### Conjunto de tarefas:
A – Transcreva do texto sobre a Operação Condor o trecho de "Por: Jonas |" até "antes do pensado.".
B – No texto sobre a Operação Condor, por quantas horas Carlos Osorio depôs no julgamento oral em Buenos Aires?

### Texto fornecido:
============
Por: Jonas | 06 Mai 2015
O diretor do conceituado Projeto Documentação Cone Sul do Arquivo de Segurança Nacional em Washington, falou no julgamento em Buenos Aires. Trouxe dezenas de documentos que mostram o papel dos Estados Unidos e da CIA na coordenação entre os países da repressão, que se iniciou muito antes do pensado.
A reportagem é de Alejandra Dandan, publicada por Página/12, 03-05-2015. A tradução é do Cepat.
Carlos Osorio é o diretor do Projeto Documentação Cone Sul do Arquivo de Segurança Nacional da Universidade de Washington. Este arquivo é um dos lugares que guarda os documentos abertos do Departamento de Estado dos Estados Unidos sobre as ditaduras da região. Osorio depôs por dez horas no julgamento oral a respeito da Operação Condor, que acontece em Buenos Aires, que na próxima semana entra na etapa das alegações. O pesquisador apresentou um arquivo com 900 documentos, 40% dos quais provém do acervo norte-americano e outro tanto do Arquivo do Terror paraguaio. Dos 900, selecionou 100 para a audiência. Sua série não começa em 1975, com a sabida conferência de Inteligência no Chile, na qual se instituiu formalmente a coordenação das forças repressivas com o nome de Condor. Começa em 1972, algo que é sua chave de leitura sobre esse processo. Quando os defensores viram na tela de projeção da sala o primeiro elemento, alguém levantou a mão alarmado e contestou o que lhe parecia fora do objeto de julgamento. O presidente do Tribunal Oral Federal n. 1, Oscar Amirante, interrompeu-lhe: “Você tem conhecimento de quando começou a Operação Condor - disse-lhe o juiz -, o tribunal ainda não”.
O alvoroço encerra uma das perguntas deste julgamento: “Tudo isto está relacionado com o que se chamou Operação Condor?”, perguntaram ao pesquisador. “Penso que sim”, foi a resposta. “Se alguém estabelece metodologias e os nomes que começam a intervir no primeiro período, verá que tudo faz parte da mesma matéria que aparecerá investigada mais adiante”.
============
### Segmento de dados:
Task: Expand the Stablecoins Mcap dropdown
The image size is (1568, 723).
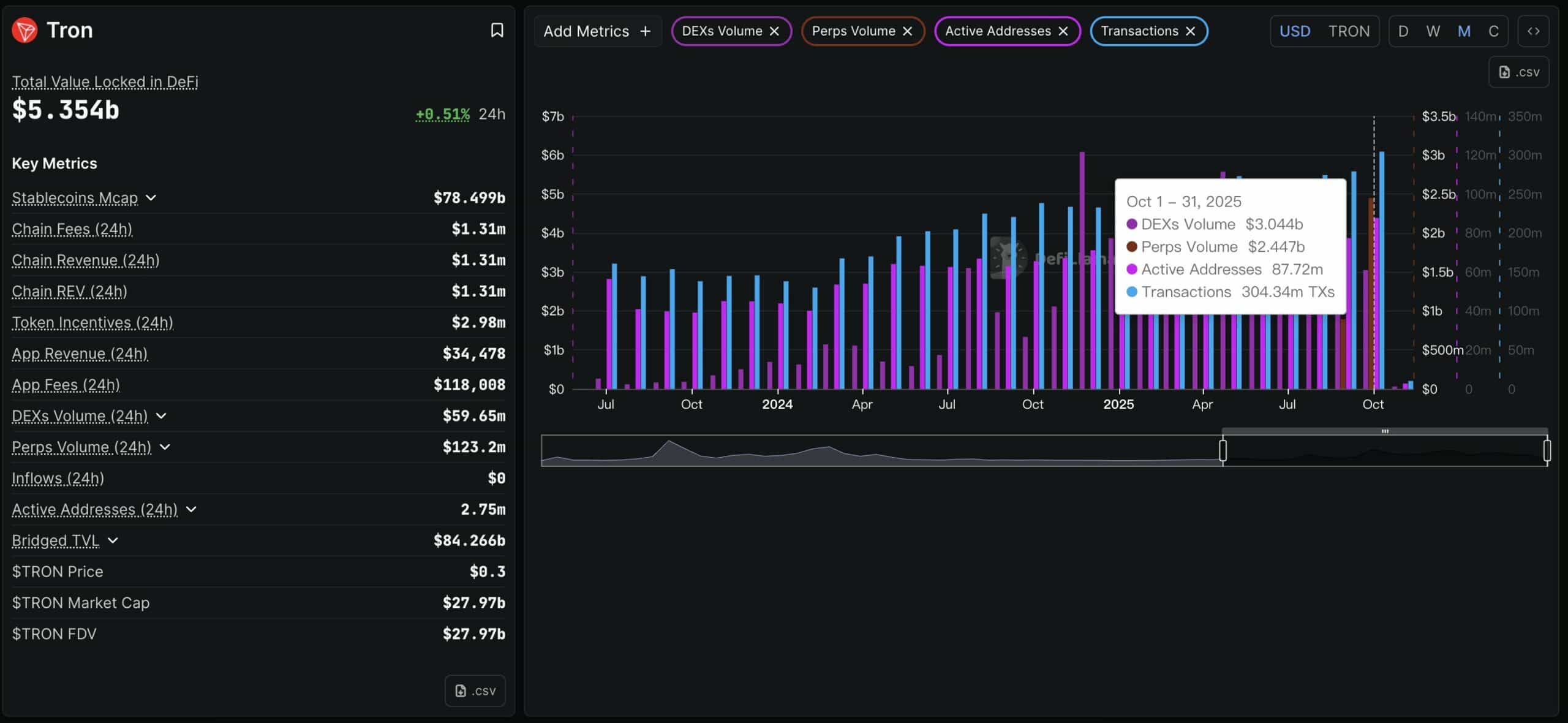Action: (151, 198)
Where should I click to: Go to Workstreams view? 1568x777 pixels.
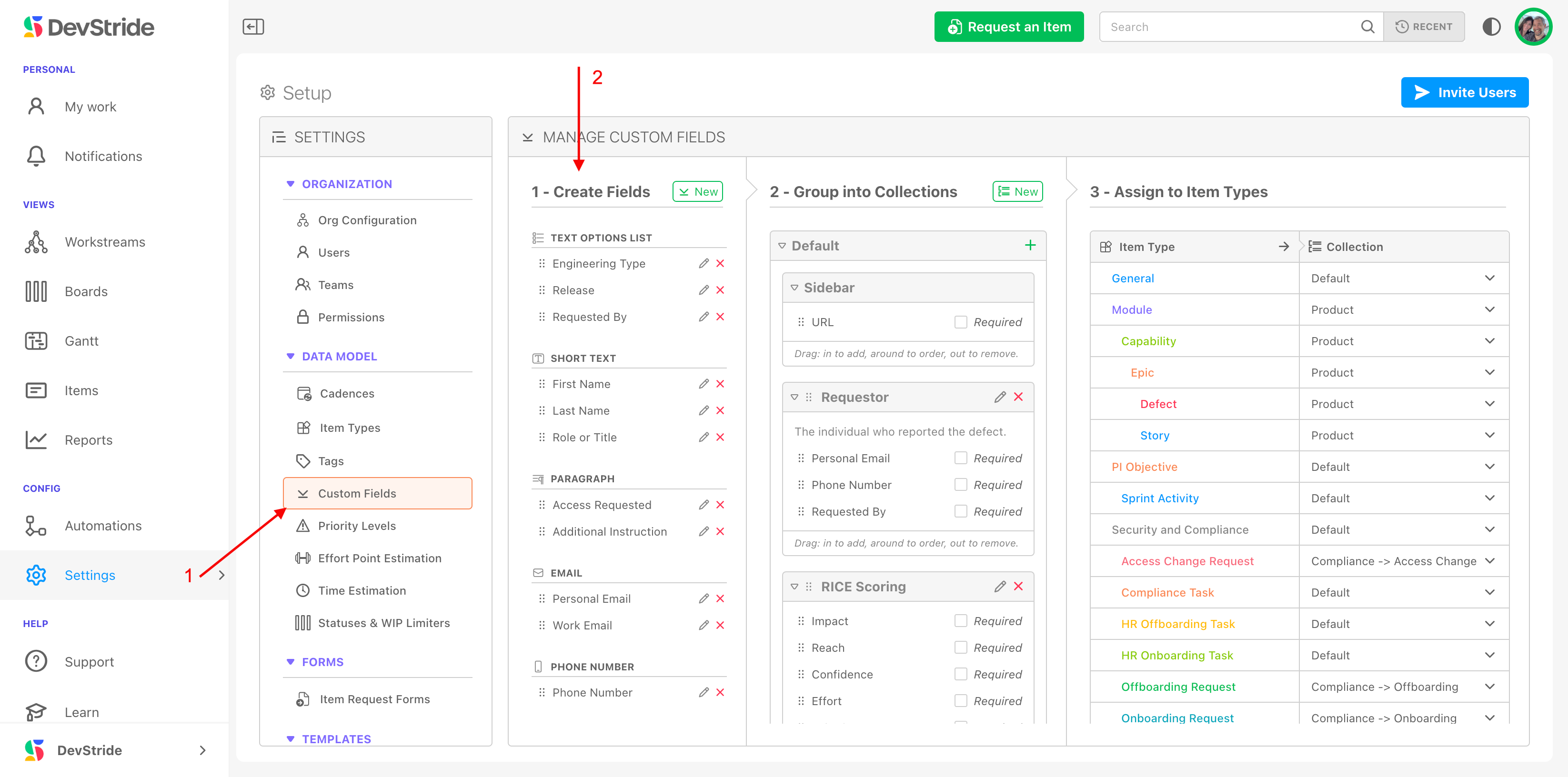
============
### Respostas abaixo:
A –
Por: Jonas | 06 Mai 2015
O diretor do conceituado Projeto Documentação Cone Sul do Arquivo de Segurança Nacional em Washington, falou no julgamento em Buenos Aires. Trouxe dezenas de documentos que mostram o papel dos Estados Unidos e da CIA na coordenação entre os países da repressão, que se iniciou muito antes do pensado.

B – Por dez horas.